Only 3,408 Coloradans signed up for private insurance through the state website - - in its first month, while 34,168 people joined Medicaid.

Meanwhile, insurance companies canceled policies for about 250,000 Coloradans, often because they don't meet the minimum standards of the Affordable Care act.

Directors of the exchange worried at their board meeting Monday that all those people who lost their policies will bombard the system ahead of Dec. 15, the deadline to secure coverage for 2014.

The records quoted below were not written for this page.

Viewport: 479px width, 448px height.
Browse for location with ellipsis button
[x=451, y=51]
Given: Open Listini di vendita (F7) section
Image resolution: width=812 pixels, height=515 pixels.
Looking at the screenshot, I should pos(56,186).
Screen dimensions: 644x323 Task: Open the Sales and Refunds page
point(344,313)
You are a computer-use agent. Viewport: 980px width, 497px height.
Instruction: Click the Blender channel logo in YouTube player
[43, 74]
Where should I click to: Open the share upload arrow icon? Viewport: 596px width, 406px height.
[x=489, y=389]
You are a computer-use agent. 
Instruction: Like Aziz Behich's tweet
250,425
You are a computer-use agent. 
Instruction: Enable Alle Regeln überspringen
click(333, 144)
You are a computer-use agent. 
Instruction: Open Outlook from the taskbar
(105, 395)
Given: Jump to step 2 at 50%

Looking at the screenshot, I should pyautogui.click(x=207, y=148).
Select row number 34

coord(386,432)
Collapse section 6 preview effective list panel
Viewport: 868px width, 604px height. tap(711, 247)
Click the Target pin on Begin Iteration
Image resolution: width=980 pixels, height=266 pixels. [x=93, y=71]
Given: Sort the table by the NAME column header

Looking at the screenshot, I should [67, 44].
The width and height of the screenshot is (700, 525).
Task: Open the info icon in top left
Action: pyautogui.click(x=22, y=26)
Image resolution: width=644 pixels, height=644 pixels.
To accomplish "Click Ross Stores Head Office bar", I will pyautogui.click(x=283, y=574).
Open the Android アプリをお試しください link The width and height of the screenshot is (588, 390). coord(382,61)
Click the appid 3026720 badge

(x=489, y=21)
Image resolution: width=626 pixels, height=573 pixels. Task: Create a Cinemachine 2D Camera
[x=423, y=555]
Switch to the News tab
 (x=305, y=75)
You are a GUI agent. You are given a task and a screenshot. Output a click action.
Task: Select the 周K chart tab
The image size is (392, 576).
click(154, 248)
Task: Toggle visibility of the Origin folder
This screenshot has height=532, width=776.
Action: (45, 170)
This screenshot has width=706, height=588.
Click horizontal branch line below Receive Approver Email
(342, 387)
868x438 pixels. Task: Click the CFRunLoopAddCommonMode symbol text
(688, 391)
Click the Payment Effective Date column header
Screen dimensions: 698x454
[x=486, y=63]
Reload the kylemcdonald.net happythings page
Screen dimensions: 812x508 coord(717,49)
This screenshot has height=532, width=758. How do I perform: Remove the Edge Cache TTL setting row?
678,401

They admit their application process is clunky, because people who shop on the exchange have to leave the website and apply for Medicaid first.

Once they're denied, they can possibly get a subsidy to buy a private policy through the exchange.

Donna Smith, a cancer patient, is a prime example of the problem.

Smith testified Monday that she is one of the people in Medicaid limbo.

She didn't lose her insurance, but she wants to ditch her $875 a month "lousy Aetna policy" and buy a policy through the exchange.

But her application is hung up while the state determines if she qualifies for Medicaid, even though she's fairly certain she makes too much money to qualify.

Sue Birch, director of the state's Medicaid agency, said the backlog is shrinking every day, and 80 percent of applicants get an answer within two days.

Steve ErkenBrack, an exchange director and vice president of Rocky Mountain Health Plans, is worried about a rush on Dec. 15 to secure insurance policies.

The Colorado Health Benefits Exchange and the state government plan to create a single application for both Medicaid and private insurance.

But that won't be in place until October, when enrollment for 2015 policies begins.